* STATED GOAL:
Please answer from the text on the 2022 Toyota lineup: which model got its first full redesign in over a decade?

::: EXTRACTED TEXT :::

Most lists of the 2022 Toyota lineup just dump every model on a page and call it a day. No prices, no real specs, no help deciding. This one’s built different: a sortable table up top, a quick blurb on each model, the actual “what’s new for 2022” stuff that matters, and a buyer’s section that tells you which one to get instead of making you guess.
2022 was a big year for Toyota. The Tundra got its first full redesign in over a decade, the Corolla Cross showed up out of nowhere, the GR 86 replaced the old 86, and the bZ4X — Toyota’s first real EV — arrived to a lot of skepticism. If you were shopping Toyota that year (or you’re buying one used now), here’s the whole picture.
Table of Contents
- TLDR: The Quick Picks
- 2022 Toyota Lineup at a Glance
- Sedans and Coupes
- Hybrids and the First Toyota EV
- SUVs and Crossovers
- Trucks
- What’s New for 2022
- Which 2022 Toyota Should You Buy?

::: EXTRACTED MATERIAL :::

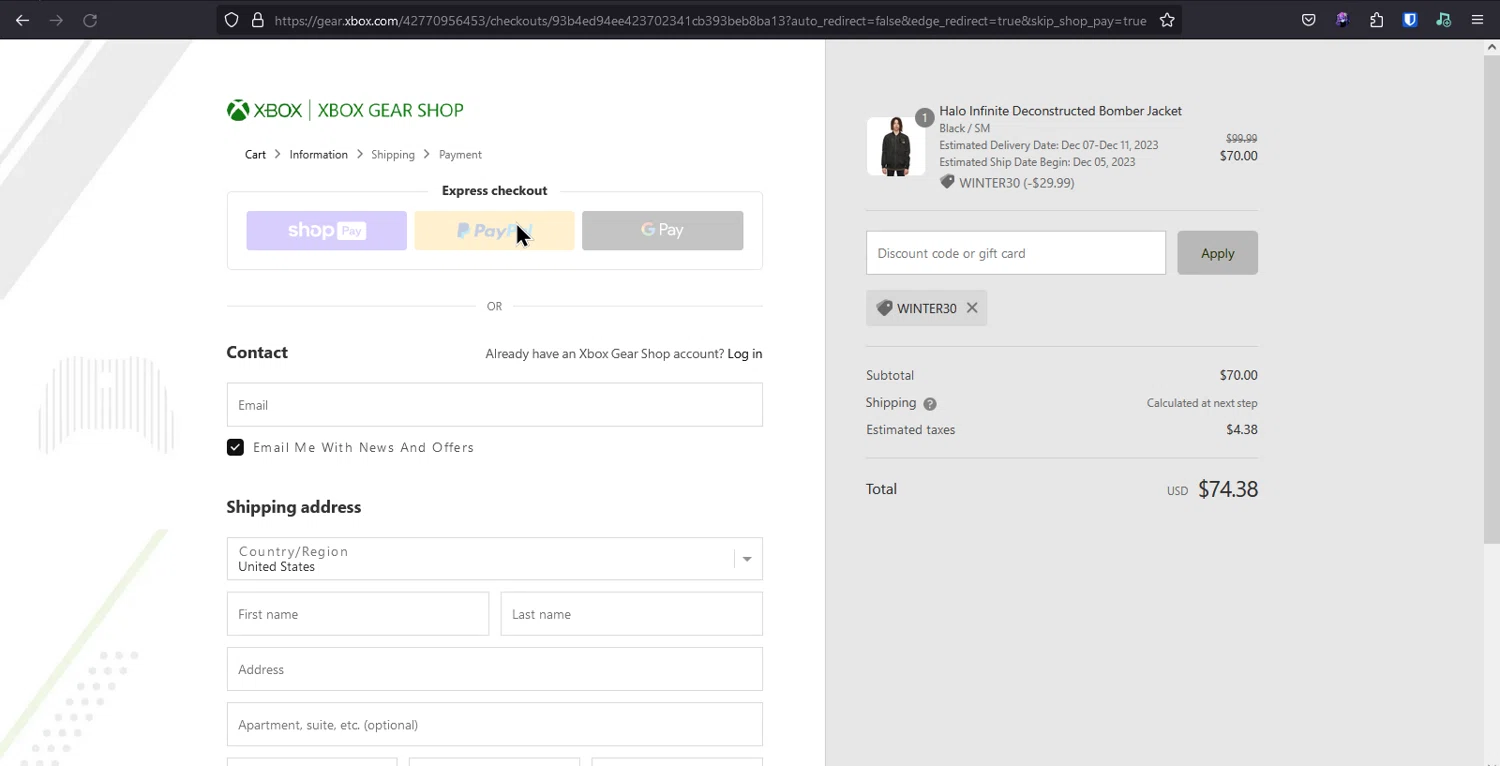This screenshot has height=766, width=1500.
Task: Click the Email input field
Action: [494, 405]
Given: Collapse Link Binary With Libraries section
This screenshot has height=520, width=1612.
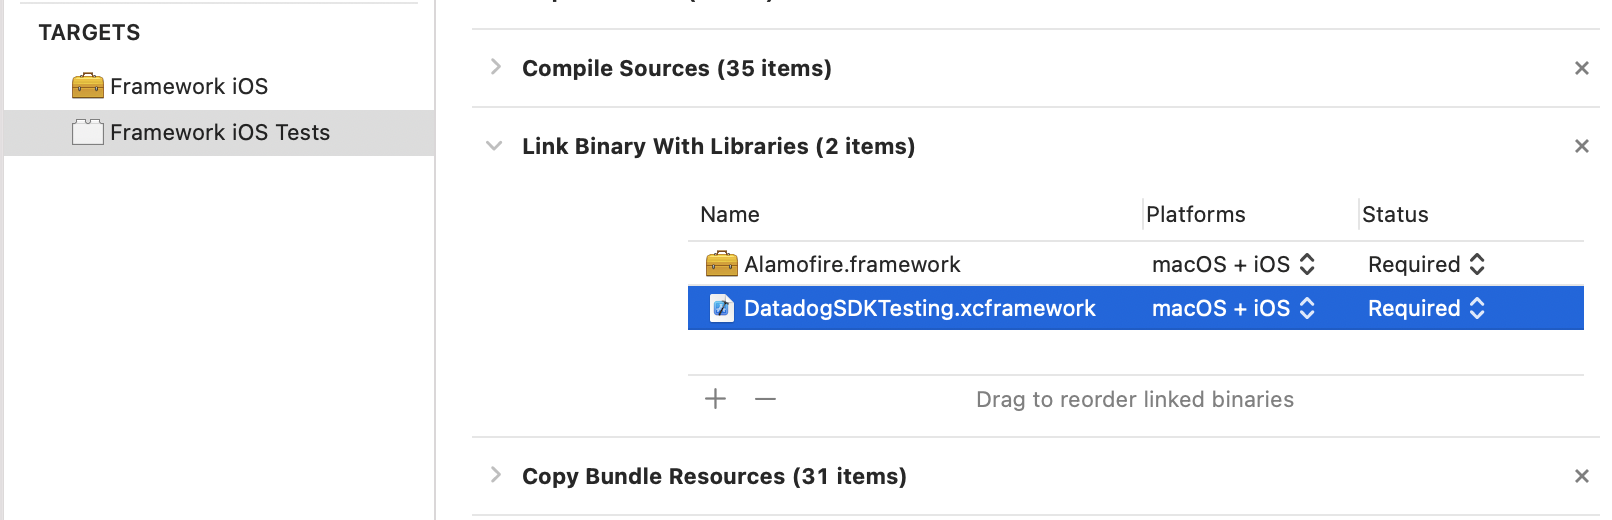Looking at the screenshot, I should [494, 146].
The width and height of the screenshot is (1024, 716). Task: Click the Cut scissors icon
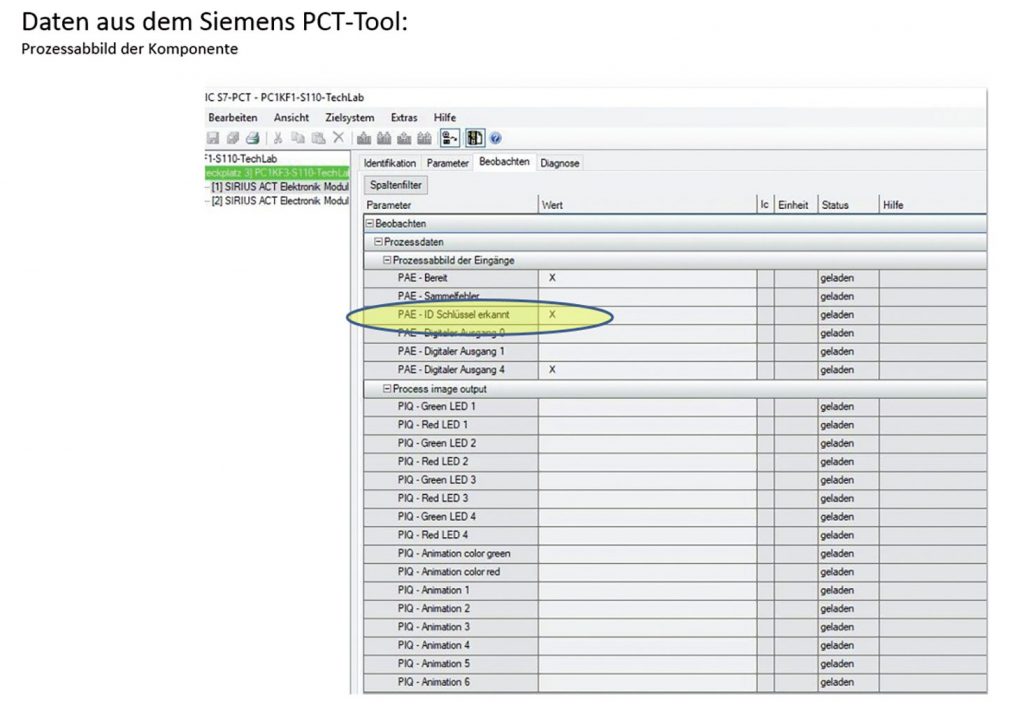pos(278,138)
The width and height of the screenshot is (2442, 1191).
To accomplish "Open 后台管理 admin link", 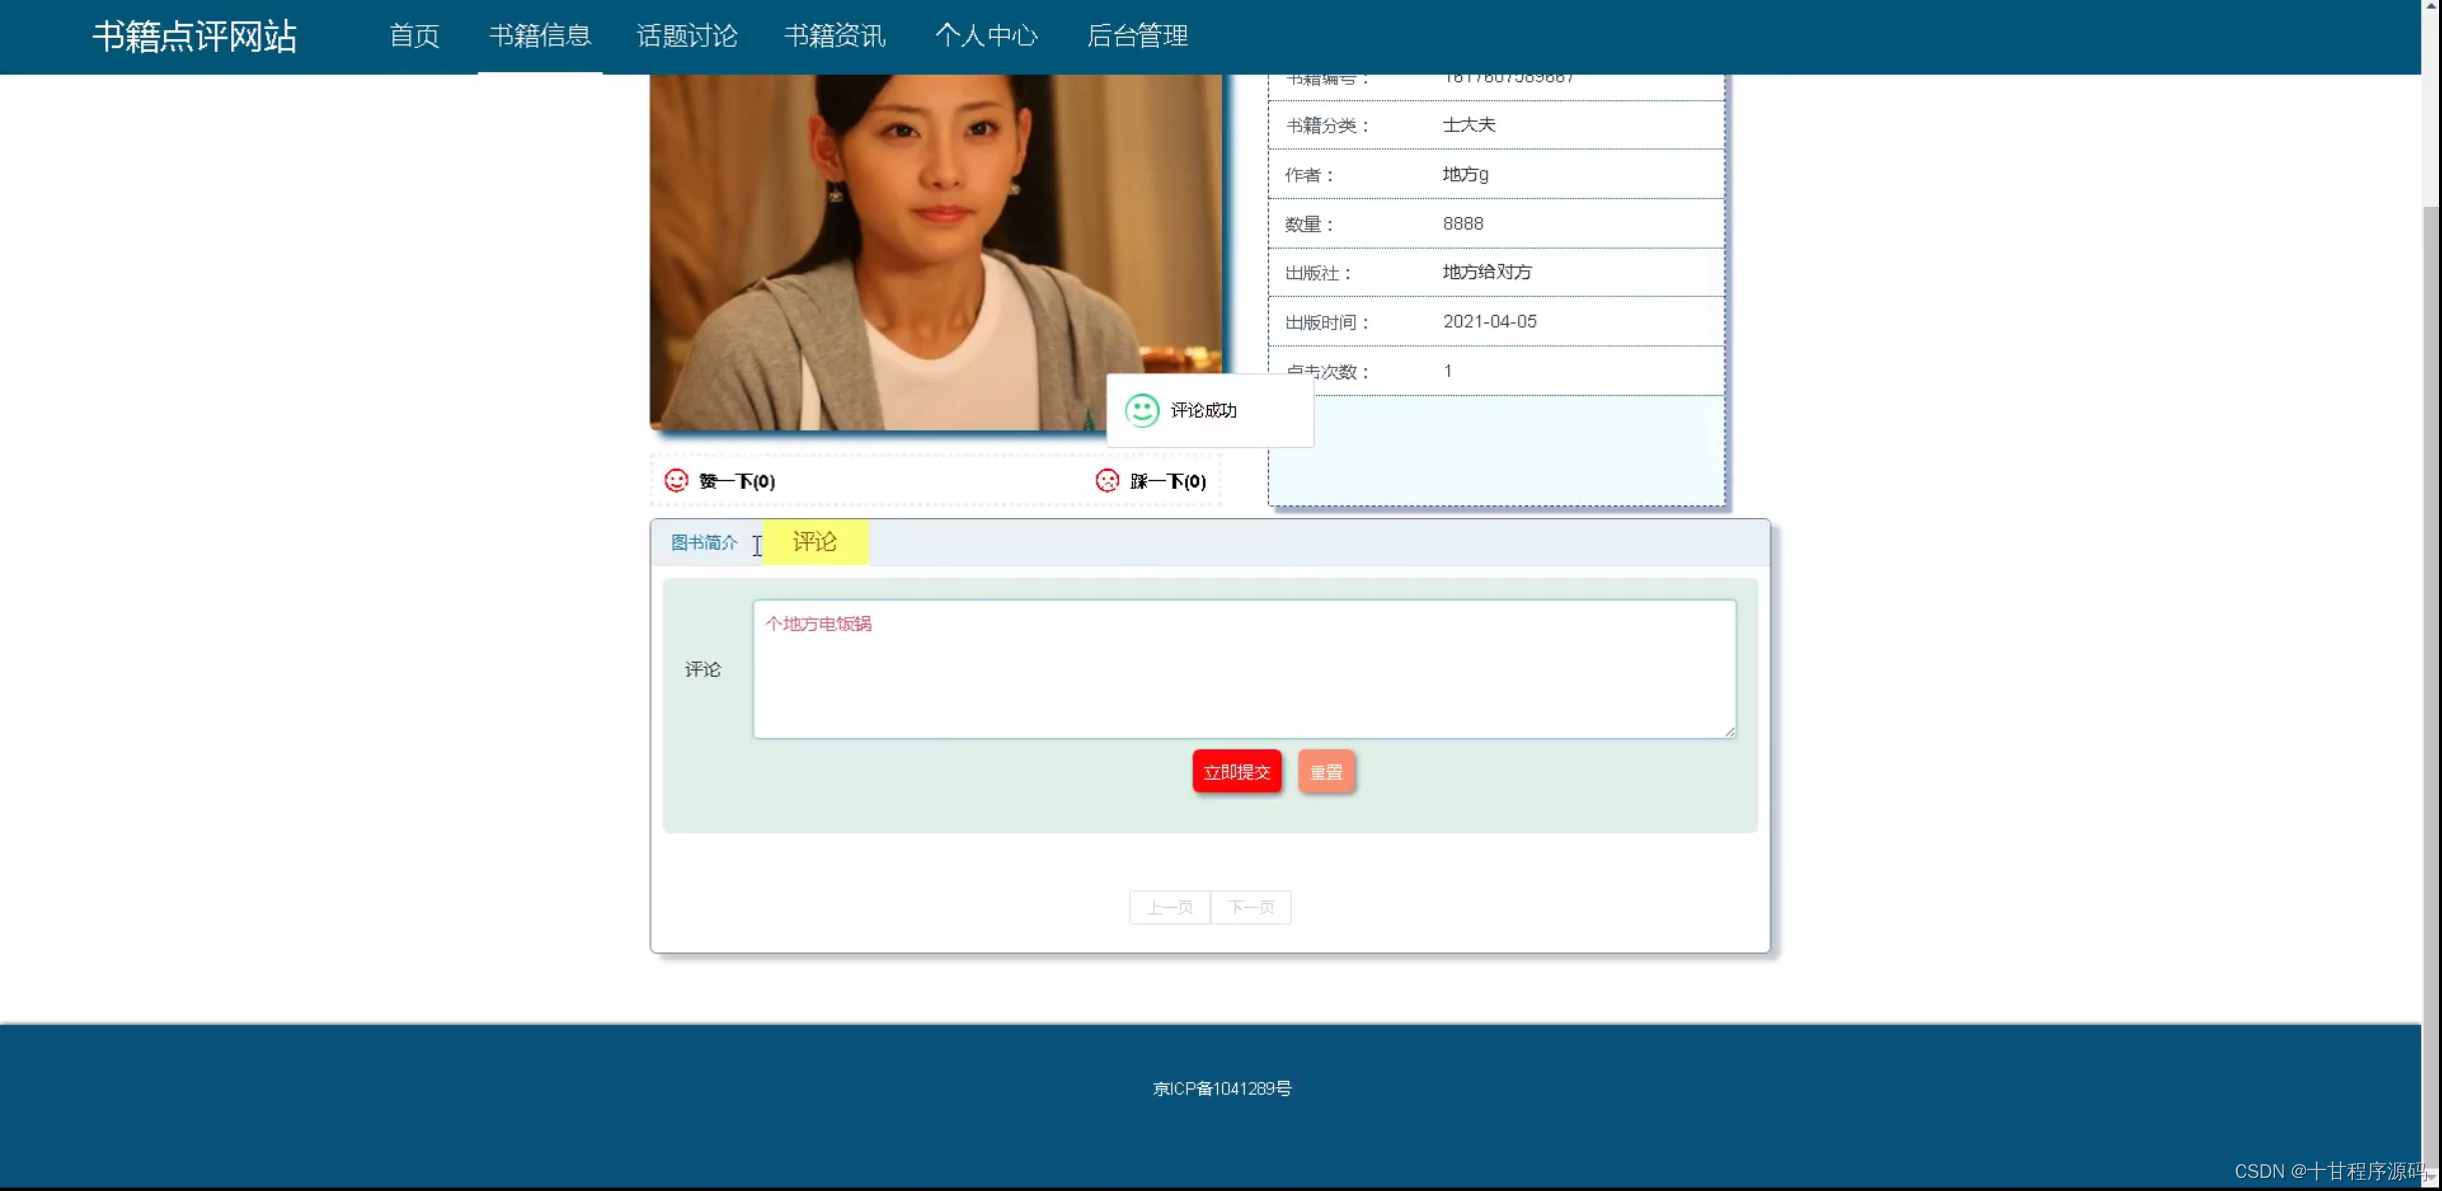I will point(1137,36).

:::

* TASK RESULT:
The Tundra.